- **Data shown**
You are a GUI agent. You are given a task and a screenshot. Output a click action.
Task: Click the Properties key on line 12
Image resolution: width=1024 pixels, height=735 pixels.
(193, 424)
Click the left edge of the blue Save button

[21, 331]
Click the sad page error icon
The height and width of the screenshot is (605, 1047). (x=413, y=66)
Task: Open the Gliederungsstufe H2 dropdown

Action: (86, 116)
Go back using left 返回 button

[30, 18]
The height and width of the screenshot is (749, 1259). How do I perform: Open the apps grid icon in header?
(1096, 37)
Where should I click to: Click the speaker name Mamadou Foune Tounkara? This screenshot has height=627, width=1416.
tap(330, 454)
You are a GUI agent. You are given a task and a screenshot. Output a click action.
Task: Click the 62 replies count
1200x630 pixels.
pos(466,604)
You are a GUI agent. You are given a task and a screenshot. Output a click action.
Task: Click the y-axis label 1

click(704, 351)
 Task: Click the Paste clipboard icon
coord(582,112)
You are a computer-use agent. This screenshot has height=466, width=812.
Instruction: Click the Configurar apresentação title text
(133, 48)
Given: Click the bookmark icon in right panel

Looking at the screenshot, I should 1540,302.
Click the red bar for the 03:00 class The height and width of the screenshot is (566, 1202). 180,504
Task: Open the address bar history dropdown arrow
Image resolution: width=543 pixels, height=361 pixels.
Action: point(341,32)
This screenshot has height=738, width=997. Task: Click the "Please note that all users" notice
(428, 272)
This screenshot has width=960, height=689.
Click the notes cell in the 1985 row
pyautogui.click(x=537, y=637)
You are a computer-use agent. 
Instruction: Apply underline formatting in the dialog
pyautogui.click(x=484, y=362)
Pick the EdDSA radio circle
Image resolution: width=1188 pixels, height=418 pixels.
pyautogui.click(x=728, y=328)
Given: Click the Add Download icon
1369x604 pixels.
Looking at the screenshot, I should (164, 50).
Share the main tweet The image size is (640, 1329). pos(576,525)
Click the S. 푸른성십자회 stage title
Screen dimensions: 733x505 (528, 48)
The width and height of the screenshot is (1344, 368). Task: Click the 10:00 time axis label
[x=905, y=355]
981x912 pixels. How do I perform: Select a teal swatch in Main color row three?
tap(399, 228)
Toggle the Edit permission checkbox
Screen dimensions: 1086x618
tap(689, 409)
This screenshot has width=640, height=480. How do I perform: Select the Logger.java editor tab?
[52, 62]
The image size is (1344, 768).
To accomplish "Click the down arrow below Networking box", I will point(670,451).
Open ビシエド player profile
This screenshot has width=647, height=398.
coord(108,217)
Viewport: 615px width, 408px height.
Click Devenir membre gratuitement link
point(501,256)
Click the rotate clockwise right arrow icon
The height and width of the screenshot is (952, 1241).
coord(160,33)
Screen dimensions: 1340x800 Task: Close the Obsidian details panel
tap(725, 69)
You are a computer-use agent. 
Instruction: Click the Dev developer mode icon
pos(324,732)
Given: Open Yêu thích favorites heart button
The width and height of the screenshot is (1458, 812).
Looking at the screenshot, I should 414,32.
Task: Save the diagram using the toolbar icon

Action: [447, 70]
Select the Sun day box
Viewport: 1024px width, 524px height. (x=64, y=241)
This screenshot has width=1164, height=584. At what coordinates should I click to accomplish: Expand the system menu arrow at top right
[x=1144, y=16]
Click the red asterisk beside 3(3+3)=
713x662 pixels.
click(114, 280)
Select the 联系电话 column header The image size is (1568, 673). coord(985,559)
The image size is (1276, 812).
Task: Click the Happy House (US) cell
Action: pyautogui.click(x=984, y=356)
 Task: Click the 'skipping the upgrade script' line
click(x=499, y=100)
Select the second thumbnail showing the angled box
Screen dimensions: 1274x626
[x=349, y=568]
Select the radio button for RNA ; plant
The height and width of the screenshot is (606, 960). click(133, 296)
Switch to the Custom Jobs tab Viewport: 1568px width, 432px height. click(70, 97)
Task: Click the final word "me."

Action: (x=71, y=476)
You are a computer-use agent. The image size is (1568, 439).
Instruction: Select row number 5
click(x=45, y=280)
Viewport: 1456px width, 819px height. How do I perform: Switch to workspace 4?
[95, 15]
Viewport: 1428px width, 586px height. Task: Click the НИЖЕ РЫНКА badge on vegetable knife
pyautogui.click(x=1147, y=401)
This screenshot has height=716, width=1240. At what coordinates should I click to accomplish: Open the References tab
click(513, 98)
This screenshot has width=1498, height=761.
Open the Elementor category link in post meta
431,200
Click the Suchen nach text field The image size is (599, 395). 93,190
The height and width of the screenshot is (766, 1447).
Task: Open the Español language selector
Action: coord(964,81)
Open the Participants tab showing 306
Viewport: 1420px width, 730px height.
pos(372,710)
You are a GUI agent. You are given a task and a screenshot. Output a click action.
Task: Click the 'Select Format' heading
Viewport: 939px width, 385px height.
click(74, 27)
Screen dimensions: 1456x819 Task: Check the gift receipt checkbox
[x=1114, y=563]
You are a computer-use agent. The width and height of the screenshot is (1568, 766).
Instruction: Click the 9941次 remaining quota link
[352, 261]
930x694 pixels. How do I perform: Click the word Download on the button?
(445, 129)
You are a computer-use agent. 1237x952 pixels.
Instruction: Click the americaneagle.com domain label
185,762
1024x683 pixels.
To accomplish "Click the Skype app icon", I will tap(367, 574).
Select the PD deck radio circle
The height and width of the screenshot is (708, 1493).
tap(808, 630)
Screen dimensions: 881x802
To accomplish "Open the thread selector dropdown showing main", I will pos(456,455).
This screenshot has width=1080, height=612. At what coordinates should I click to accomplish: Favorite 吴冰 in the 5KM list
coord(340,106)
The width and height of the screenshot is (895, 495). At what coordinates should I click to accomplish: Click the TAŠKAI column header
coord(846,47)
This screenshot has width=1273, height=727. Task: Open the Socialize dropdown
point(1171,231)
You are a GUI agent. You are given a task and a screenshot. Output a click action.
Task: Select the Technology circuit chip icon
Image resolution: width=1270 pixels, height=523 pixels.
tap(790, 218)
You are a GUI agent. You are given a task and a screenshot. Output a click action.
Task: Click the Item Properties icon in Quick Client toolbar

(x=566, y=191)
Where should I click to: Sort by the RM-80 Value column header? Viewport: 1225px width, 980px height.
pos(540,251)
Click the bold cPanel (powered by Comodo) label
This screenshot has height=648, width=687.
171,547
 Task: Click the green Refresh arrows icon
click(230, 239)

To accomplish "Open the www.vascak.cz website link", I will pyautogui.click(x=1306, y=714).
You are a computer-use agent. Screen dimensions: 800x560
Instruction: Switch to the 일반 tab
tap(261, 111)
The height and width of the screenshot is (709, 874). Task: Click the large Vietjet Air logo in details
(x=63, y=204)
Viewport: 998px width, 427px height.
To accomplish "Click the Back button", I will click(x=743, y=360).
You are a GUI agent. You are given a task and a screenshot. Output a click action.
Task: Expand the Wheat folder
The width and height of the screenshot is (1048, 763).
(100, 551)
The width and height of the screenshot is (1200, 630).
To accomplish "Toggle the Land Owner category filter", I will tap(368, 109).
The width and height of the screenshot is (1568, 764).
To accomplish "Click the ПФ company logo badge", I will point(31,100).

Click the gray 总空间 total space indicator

- **What to do**
What you return should be the records above, repeated exactly.

- **Response for this exercise**
You are a GUI agent. You are given a task and a screenshot. Output a click action.
Task: Click the Properties key on line 12
Image resolution: width=1024 pixels, height=735 pixels.
(193, 424)
Click the left edge of the blue Save button

[21, 331]
Click the sad page error icon
The height and width of the screenshot is (605, 1047). (x=413, y=66)
Task: Open the Gliederungsstufe H2 dropdown

Action: (86, 116)
Go back using left 返回 button

[30, 18]
The height and width of the screenshot is (749, 1259). How do I perform: Open the apps grid icon in header?
(1096, 37)
Where should I click to: Click the speaker name Mamadou Foune Tounkara? This screenshot has height=627, width=1416.
tap(330, 454)
You are a GUI agent. You are given a task and a screenshot. Output a click action.
Task: Click the 62 replies count
1200x630 pixels.
pos(466,604)
You are a GUI agent. You are given a task and a screenshot. Output a click action.
Task: Click the y-axis label 1

click(704, 351)
 Task: Click the Paste clipboard icon
coord(582,112)
You are a computer-use agent. This screenshot has height=466, width=812.
Instruction: Click the Configurar apresentação title text
(133, 48)
Given: Click the bookmark icon in right panel

Looking at the screenshot, I should 1540,302.
Click the red bar for the 03:00 class The height and width of the screenshot is (566, 1202). 180,504
Task: Open the address bar history dropdown arrow
Image resolution: width=543 pixels, height=361 pixels.
Action: point(341,32)
This screenshot has height=738, width=997. Task: Click the "Please note that all users" notice
(428, 272)
This screenshot has width=960, height=689.
Click the notes cell in the 1985 row
pyautogui.click(x=537, y=637)
You are a computer-use agent. 
Instruction: Apply underline formatting in the dialog
pyautogui.click(x=484, y=362)
Pick the EdDSA radio circle
Image resolution: width=1188 pixels, height=418 pixels.
pyautogui.click(x=728, y=328)
Given: Click the Add Download icon
1369x604 pixels.
Looking at the screenshot, I should (164, 50).
Share the main tweet The image size is (640, 1329). pos(576,525)
Click the S. 푸른성십자회 stage title
Screen dimensions: 733x505 (528, 48)
The width and height of the screenshot is (1344, 368). Task: Click the 10:00 time axis label
[x=905, y=355]
981x912 pixels. How do I perform: Select a teal swatch in Main color row three?
tap(399, 228)
Toggle the Edit permission checkbox
Screen dimensions: 1086x618
tap(689, 409)
This screenshot has width=640, height=480. How do I perform: Select the Logger.java editor tab?
[52, 62]
The image size is (1344, 768).
To accomplish "Click the down arrow below Networking box", I will point(670,451).
Open ビシエド player profile
This screenshot has width=647, height=398.
coord(108,217)
Viewport: 615px width, 408px height.
Click Devenir membre gratuitement link
point(501,256)
Click the rotate clockwise right arrow icon
The height and width of the screenshot is (952, 1241).
coord(160,33)
Screen dimensions: 1340x800 Task: Close the Obsidian details panel
tap(725, 69)
You are a computer-use agent. 
Instruction: Click the Dev developer mode icon
pos(324,732)
Given: Open Yêu thích favorites heart button
The width and height of the screenshot is (1458, 812).
Looking at the screenshot, I should 414,32.
Task: Save the diagram using the toolbar icon

Action: [447, 70]
Select the Sun day box
Viewport: 1024px width, 524px height. (x=64, y=241)
This screenshot has width=1164, height=584. At what coordinates should I click to accomplish: Expand the system menu arrow at top right
[x=1144, y=16]
Click the red asterisk beside 3(3+3)=
713x662 pixels.
click(114, 280)
Select the 联系电话 column header The image size is (1568, 673). coord(985,559)
The image size is (1276, 812).
Task: Click the Happy House (US) cell
Action: pyautogui.click(x=984, y=356)
 Task: Click the 'skipping the upgrade script' line
click(x=499, y=100)
Select the second thumbnail showing the angled box
Screen dimensions: 1274x626
[x=349, y=568]
Select the radio button for RNA ; plant
The height and width of the screenshot is (606, 960). click(133, 296)
Switch to the Custom Jobs tab Viewport: 1568px width, 432px height. click(70, 97)
Task: Click the final word "me."

Action: (x=71, y=476)
You are a computer-use agent. The image size is (1568, 439).
Instruction: Select row number 5
click(x=45, y=280)
Viewport: 1456px width, 819px height. How do I perform: Switch to workspace 4?
[95, 15]
Viewport: 1428px width, 586px height. Task: Click the НИЖЕ РЫНКА badge on vegetable knife
pyautogui.click(x=1147, y=401)
This screenshot has height=716, width=1240. At what coordinates should I click to accomplish: Open the References tab
click(513, 98)
This screenshot has width=1498, height=761.
Open the Elementor category link in post meta
431,200
Click the Suchen nach text field The image size is (599, 395). 93,190
The height and width of the screenshot is (766, 1447).
Task: Open the Español language selector
Action: coord(964,81)
Open the Participants tab showing 306
Viewport: 1420px width, 730px height.
pos(372,710)
You are a GUI agent. You are given a task and a screenshot. Output a click action.
Task: Click the 'Select Format' heading
Viewport: 939px width, 385px height.
click(74, 27)
Screen dimensions: 1456x819 Task: Check the gift receipt checkbox
[x=1114, y=563]
You are a computer-use agent. The width and height of the screenshot is (1568, 766).
Instruction: Click the 9941次 remaining quota link
[352, 261]
930x694 pixels. How do I perform: Click the word Download on the button?
(445, 129)
You are a computer-use agent. 1237x952 pixels.
Instruction: Click the americaneagle.com domain label
185,762
1024x683 pixels.
To accomplish "Click the Skype app icon", I will tap(367, 574).
Select the PD deck radio circle
The height and width of the screenshot is (708, 1493).
tap(808, 630)
Screen dimensions: 881x802
To accomplish "Open the thread selector dropdown showing main", I will pos(456,455).
This screenshot has width=1080, height=612. At what coordinates should I click to accomplish: Favorite 吴冰 in the 5KM list
coord(340,106)
The width and height of the screenshot is (895, 495). At what coordinates should I click to accomplish: Click the TAŠKAI column header
coord(846,47)
This screenshot has width=1273, height=727. Task: Open the Socialize dropdown
point(1171,231)
You are a GUI agent. You are given a task and a screenshot. Output a click action.
Task: Select the Technology circuit chip icon
Image resolution: width=1270 pixels, height=523 pixels.
tap(790, 218)
You are a GUI agent. You are given a task and a screenshot. Output a click action.
Task: Click the Item Properties icon in Quick Client toolbar

(x=566, y=191)
Where should I click to: Sort by the RM-80 Value column header? Viewport: 1225px width, 980px height.
pos(540,251)
Click the bold cPanel (powered by Comodo) label
This screenshot has height=648, width=687.
171,547
 Task: Click the green Refresh arrows icon
click(230, 239)

To accomplish "Open the www.vascak.cz website link", I will pyautogui.click(x=1306, y=714).
You are a computer-use agent. Screen dimensions: 800x560
Instruction: Switch to the 일반 tab
tap(261, 111)
The height and width of the screenshot is (709, 874). Task: Click the large Vietjet Air logo in details
(x=63, y=204)
Viewport: 998px width, 427px height.
To accomplish "Click the Back button", I will click(x=743, y=360).
You are a GUI agent. You are given a task and a screenshot. Output a click action.
Task: Expand the Wheat folder
The width and height of the screenshot is (1048, 763).
(100, 551)
The width and height of the screenshot is (1200, 630).
To accomplish "Toggle the Land Owner category filter", I will tap(368, 109).
The width and height of the screenshot is (1568, 764).
To accomplish "Click the ПФ company logo badge", I will point(31,100).

Click the gray 总空间 total space indicator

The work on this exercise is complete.